J'ai lu l'an dernier les "Écrits apocryphes chrétiens" (Édition La Pléade). Ce sont des écrits du début de la chrétienté qui n'ont pas été admis par l'Église (du IVe s.) dans le canon de ses Écritures. Je l'ai quelques fois écrit; les racines de la culture occidentale peut se résumer dans la Bible d'un côté et auprès des auteurs grecs de l'autre. Comprendre les contenus mais surtout les mécanismes d'exclusion de ses textes "apocryphes" du début de notre ère est très instructif sur notre propre culture. Et rien de mieux que de lire soi-même les textes fondateurs.

L'important aussi est que les textes apocryphes n'apportent pas de révélations fulgurantes sur Jésus, la Vierge Marie ou Marie-Madeleine mais plutôt une tendance ésotérique (La Pléade, Introduction p. XXII). Oublier les révélations de l'écrivain français Marek Halter et de Dan Brown, ils appuient leurs présomptions sur bien peu de mots.

Personnellement, j'aime mieux le constat des experts. Alors que le film hollywoodien «La Nativité», actuellement sur les écrans, donne une vision plutôt convenue de la naissance du Sauveur, en mêlant les récits évangéliques de Matthieu et Luc; le franciscain Frédéric Manns a écrit un petit ouvrage vulgarisé très pertinent. Le directeur émérite du Studium Biblicum Franciscanum, à Jérusalem, longtemps professeur d'exégèse du Nouveau Testament et de littérature juive ancienne, relit les textes dans le contexte du monde juif du Ier siècle de notre ère, à la lumière des connaissances actuelles des évangiles canoniques et apocryphes, de l'archéologie et de l'histoire de l'Église.

Voici ce que l'on retient de la connaissance actuelle des textes apocryphes sur les personnages bibliques que je retrouve ce matin dans la crèche de mon salon:

1) Joseph

L'évangéliste Matthieu définit Joseph comme un descendant de David. Au Ier siècle, il existait encore des membres de la lignée du roi David. Une inscription gravée sur un ossuaire l'atteste. Et Hérode le Grand avait confisqué la fortune des familles de la maison de David. Pour Matthieu, Joseph est le père de Jésus du point de vue légal, même s'il évite le terme «père». Si la personne de Joseph reste très discrète dans les Évangiles, elle s'impose grâce à un écrit apocryphe intitulé «L'histoire de Joseph le charpentier». L'homme y est décrit comme un veuf à qui les prêtres du Temple confient la garde de Marie âgée de douze ans. Lorsque la fiancée se retrouve enceinte, c'est le choc. Une répudiation s'impose, mais Joseph, rassuré en songe par un ange, adopte finalement l'enfant. Joseph apparaît comme le témoin irrécusable de la virginité de Marie et de la divinité de son Fils. A noter que les deux évangélistes Matthieu et Luc présentent la généalogie de Jésus par Joseph: on n'établissait alors la descendance que par les hommes.
========
*CONSIGNE:*
Rédigez, s'il vous plaît, la suite du texte sur les écrits apocryphes et les personnages de la crèche, à partir de sa dernière phrase.

*DONNÉES ENREGISTRÉES:*
========
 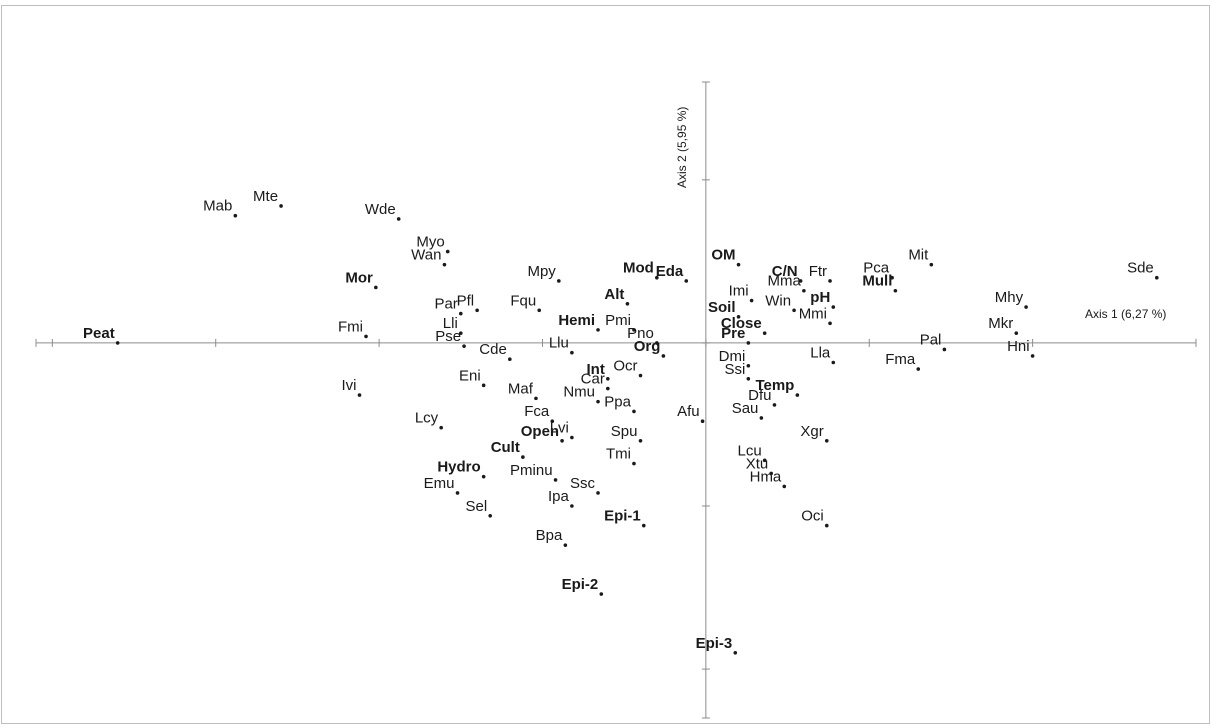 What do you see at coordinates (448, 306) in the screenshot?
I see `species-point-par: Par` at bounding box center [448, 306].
========
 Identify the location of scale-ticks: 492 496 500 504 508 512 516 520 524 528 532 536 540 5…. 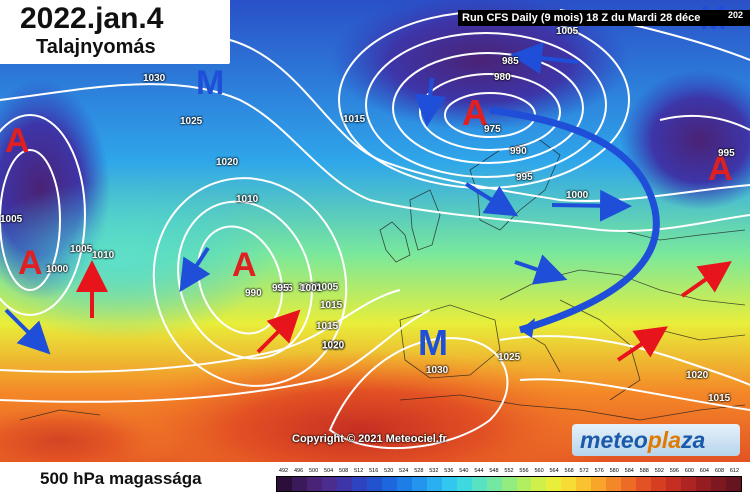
========
*RÉSULTAT:*
2) Marie

La Torah n'imposait pas de grandes obligations aux filles juives. Le service le plus élevé qu'on attendait d'elles consistait à mettre des enfants au monde. L'âge normal des fiançailles se situait entre douze ans et douze ans et demi. Le mariage suivait un an après. Marie appartient à la classe sociale des «anawim», c'est-à-dire des pauvres qui mettent tout leur espoir en Dieu. Selon les écrits apocryphes, elle aurait été élevée au Temple de Jérusalem jusqu'à douze ans et aurait eu le privilège, avec d'autres jeunes filles pures, de tisser le voile du Temple. La littérature rabbinique précise que des jeunes filles confectionnaient chaque année deux rideaux pour le Temple. Ils étaient remplacés à la veille de Kippour, jour de l'expiation des péchés. Si les jeunes filles n'avaient pas droit à une éducation, Marie a eu tout loisir d'écouter la parole de Dieu à la synagogue qui, au Ier siècle, était ouverte aux femmes. Source: écrit apocryphe intitulé "Protévangile de Jacques" ou Le récit de la nativité de Marie (autre nom du même apocryphe).

3) Vierge?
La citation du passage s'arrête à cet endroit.